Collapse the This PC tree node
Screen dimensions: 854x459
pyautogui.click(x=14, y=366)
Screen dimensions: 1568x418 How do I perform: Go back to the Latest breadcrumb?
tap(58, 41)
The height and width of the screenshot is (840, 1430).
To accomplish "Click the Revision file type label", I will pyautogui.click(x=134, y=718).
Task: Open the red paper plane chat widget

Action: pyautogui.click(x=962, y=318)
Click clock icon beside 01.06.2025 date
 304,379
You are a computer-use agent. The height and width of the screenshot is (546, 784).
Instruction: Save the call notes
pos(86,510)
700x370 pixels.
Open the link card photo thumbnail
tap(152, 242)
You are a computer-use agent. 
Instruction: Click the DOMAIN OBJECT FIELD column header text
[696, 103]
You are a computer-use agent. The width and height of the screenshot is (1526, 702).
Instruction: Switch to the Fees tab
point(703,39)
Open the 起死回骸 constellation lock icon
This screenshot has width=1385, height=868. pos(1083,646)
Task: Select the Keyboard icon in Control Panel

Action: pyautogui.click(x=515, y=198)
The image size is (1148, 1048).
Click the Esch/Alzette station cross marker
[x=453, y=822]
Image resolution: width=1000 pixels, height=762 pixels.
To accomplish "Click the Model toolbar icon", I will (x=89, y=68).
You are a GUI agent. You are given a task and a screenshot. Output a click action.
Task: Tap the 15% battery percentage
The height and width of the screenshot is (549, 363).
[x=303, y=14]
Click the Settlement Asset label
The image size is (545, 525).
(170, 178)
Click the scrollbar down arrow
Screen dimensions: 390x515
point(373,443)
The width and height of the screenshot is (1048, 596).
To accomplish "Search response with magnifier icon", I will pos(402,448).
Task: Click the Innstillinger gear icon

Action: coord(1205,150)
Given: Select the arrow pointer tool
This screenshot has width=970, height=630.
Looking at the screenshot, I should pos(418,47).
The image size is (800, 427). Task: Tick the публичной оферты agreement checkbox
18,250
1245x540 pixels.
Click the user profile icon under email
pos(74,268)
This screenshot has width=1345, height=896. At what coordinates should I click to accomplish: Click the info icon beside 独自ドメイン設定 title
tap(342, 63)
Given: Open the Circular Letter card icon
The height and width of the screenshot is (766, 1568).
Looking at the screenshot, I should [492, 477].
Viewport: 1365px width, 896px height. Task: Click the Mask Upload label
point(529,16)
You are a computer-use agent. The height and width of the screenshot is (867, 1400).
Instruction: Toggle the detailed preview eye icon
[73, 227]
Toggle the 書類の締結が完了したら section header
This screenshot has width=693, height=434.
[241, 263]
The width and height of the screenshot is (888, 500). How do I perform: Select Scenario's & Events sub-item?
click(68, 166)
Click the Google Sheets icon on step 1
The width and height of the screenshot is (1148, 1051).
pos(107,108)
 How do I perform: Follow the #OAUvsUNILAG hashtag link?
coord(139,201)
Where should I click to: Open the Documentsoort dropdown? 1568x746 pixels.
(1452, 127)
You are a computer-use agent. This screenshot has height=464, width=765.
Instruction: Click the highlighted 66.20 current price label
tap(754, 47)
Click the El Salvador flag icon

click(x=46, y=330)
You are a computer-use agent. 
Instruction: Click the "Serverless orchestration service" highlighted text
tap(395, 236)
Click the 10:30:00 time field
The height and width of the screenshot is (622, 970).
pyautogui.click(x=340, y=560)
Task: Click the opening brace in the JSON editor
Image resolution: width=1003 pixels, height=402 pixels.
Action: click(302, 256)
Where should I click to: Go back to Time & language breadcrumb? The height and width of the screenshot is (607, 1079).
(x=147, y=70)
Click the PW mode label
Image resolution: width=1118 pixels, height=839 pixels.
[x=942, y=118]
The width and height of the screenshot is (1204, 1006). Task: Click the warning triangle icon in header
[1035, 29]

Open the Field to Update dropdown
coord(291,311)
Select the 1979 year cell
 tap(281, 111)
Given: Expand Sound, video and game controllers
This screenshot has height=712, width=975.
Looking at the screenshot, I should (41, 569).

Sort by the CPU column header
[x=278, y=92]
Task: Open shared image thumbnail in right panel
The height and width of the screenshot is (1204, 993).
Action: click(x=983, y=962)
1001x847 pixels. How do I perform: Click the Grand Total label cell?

------------------------------------------------

Problem statement: Everything from the line that contains "Select the 1979 year cell" through the end of the records must be duplicated exactly, and nothing outside that range.

Answer:
Select the 1979 year cell
 tap(281, 111)
Given: Expand Sound, video and game controllers
This screenshot has height=712, width=975.
Looking at the screenshot, I should (41, 569).

Sort by the CPU column header
[x=278, y=92]
Task: Open shared image thumbnail in right panel
The height and width of the screenshot is (1204, 993).
Action: click(x=983, y=962)
1001x847 pixels. How do I perform: Click the Grand Total label cell?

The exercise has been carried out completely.